[Stored data entries]

##########

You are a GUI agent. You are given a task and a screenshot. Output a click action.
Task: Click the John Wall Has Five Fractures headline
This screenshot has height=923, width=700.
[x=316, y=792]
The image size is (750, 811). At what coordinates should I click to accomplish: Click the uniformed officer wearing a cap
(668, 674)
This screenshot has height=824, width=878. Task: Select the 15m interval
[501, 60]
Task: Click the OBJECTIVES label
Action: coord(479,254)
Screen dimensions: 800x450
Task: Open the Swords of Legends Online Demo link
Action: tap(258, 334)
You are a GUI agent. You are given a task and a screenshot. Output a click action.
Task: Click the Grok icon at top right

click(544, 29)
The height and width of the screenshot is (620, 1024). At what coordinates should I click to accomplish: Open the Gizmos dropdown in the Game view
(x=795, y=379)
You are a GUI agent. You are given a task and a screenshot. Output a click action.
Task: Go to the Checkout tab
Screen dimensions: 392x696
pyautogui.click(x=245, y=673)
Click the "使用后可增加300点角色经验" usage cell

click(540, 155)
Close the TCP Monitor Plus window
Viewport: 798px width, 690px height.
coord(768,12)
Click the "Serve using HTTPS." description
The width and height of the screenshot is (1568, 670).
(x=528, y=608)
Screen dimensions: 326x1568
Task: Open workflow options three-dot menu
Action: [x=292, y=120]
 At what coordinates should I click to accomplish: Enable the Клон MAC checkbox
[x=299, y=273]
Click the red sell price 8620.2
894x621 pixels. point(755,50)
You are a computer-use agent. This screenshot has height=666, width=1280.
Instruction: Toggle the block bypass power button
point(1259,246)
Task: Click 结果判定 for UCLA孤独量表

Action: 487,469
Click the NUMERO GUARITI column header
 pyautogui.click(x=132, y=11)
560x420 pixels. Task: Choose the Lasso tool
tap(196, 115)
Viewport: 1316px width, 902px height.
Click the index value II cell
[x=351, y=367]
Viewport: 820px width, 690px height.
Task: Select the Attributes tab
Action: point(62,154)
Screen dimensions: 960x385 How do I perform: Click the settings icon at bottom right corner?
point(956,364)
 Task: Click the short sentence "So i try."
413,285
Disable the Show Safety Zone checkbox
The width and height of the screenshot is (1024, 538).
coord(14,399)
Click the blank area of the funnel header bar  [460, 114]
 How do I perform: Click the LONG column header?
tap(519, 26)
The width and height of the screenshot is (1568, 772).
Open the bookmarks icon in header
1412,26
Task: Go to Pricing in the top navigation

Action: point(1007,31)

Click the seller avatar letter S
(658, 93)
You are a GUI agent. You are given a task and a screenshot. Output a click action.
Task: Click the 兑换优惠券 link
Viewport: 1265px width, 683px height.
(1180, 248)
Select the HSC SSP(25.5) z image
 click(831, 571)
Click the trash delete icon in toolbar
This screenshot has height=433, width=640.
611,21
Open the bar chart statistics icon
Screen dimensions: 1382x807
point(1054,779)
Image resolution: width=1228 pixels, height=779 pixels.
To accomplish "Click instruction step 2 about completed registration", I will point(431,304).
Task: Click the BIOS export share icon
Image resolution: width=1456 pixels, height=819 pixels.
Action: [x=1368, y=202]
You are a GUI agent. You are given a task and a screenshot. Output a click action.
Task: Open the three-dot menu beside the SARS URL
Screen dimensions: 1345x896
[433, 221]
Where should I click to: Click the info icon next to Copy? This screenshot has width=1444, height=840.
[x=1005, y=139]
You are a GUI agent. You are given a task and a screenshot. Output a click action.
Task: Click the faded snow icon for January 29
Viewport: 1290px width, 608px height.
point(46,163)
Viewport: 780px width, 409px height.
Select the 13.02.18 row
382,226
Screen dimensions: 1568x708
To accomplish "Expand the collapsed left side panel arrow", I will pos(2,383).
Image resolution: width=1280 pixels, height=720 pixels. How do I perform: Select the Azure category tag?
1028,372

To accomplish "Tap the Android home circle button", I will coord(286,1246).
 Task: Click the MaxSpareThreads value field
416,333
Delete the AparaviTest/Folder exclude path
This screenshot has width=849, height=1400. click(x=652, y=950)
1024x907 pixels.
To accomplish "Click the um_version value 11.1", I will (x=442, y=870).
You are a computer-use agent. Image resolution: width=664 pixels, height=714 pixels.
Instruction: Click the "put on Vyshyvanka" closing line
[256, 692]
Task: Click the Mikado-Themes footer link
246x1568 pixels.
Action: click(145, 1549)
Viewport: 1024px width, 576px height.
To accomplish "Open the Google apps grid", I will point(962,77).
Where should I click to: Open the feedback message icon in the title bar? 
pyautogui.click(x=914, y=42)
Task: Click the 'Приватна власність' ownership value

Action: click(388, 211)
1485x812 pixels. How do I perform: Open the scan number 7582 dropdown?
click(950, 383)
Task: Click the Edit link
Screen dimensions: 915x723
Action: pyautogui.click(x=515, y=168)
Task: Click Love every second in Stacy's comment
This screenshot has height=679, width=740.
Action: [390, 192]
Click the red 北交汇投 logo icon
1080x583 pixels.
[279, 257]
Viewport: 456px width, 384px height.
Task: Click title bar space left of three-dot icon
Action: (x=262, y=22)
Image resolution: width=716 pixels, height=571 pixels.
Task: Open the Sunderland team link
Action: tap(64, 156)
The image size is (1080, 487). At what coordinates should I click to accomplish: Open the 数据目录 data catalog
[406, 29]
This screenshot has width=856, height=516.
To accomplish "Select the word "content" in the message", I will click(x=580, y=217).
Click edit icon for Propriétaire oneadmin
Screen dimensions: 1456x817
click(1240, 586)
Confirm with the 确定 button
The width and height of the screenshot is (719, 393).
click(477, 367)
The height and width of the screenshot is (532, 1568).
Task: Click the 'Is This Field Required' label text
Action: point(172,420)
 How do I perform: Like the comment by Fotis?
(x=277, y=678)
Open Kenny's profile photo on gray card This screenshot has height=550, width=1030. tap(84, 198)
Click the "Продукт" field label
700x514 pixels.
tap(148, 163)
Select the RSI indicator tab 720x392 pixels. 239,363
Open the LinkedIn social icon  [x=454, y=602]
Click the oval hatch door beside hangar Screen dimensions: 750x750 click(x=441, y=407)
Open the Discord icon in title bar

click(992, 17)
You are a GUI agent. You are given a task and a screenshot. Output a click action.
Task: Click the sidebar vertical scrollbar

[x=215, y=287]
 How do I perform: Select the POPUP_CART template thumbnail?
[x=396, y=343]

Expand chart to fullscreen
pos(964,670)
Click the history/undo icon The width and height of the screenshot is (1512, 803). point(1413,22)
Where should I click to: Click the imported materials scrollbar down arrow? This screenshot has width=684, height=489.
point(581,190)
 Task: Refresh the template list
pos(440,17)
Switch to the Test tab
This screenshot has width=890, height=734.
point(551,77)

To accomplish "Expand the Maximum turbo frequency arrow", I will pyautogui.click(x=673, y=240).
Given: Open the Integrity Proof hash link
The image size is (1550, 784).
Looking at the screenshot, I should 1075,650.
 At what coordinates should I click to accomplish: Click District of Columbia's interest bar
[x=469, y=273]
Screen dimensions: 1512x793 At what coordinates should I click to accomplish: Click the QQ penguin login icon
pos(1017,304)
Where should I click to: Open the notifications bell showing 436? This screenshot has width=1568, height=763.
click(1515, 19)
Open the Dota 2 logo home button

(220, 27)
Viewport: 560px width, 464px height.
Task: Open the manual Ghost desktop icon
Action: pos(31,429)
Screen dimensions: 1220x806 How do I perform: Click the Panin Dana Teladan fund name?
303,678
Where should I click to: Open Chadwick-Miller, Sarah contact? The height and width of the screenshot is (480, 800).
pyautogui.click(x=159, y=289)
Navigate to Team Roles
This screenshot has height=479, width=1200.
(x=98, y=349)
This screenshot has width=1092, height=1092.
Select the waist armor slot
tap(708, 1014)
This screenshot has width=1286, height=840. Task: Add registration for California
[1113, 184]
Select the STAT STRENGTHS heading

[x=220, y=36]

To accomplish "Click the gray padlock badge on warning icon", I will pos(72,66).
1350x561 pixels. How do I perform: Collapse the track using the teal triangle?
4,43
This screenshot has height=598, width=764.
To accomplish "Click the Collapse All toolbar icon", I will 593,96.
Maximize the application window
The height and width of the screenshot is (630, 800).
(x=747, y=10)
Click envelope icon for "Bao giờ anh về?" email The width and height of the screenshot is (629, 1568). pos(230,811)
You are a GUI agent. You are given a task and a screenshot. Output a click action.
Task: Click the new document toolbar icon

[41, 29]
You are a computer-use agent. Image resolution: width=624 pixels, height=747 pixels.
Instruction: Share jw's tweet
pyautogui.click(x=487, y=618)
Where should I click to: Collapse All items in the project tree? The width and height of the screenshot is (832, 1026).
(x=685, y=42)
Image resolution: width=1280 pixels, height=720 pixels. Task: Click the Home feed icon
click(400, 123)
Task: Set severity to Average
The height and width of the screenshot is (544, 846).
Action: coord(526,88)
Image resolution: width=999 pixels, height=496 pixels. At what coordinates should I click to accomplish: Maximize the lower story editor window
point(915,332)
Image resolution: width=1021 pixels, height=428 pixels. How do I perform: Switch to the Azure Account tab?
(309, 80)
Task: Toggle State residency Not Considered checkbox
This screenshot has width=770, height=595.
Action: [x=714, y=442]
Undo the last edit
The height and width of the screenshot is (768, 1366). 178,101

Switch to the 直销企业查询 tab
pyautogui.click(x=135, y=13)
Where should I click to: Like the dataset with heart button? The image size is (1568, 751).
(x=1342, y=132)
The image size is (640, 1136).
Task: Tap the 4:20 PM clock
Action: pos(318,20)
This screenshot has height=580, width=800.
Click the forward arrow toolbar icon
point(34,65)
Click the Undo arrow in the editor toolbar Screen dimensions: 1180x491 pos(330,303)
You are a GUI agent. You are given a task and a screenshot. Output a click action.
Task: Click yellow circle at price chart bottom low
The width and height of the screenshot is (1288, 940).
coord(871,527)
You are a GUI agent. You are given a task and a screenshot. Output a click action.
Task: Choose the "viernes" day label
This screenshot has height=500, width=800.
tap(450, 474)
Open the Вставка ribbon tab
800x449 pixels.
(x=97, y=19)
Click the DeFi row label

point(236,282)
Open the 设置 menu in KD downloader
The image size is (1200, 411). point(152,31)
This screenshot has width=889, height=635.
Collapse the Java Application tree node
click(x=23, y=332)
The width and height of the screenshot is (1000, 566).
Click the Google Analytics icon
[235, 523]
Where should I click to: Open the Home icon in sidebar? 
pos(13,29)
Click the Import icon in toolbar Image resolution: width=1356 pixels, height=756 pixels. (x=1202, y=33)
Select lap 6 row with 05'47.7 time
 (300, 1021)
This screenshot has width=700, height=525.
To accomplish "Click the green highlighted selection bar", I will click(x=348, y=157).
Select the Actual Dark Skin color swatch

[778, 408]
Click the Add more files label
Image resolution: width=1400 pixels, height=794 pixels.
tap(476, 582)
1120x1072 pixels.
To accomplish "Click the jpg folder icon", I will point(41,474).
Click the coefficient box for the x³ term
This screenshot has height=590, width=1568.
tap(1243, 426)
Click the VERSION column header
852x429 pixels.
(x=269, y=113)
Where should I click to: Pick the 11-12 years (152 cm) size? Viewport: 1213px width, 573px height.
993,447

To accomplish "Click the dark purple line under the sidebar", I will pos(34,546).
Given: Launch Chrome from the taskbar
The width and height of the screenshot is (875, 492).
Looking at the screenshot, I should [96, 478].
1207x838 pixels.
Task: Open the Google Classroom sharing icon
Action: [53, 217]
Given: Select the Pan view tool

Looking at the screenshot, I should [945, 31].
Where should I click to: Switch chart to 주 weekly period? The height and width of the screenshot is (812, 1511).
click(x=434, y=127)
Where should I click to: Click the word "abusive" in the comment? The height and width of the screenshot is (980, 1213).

##########

What the task asks -> Every line above that holds the word "gray" is to be found and copied.

Output for this exercise ->
Open Kenny's profile photo on gray card This screenshot has height=550, width=1030. tap(84, 198)
To accomplish "Click the gray padlock badge on warning icon", I will pos(72,66).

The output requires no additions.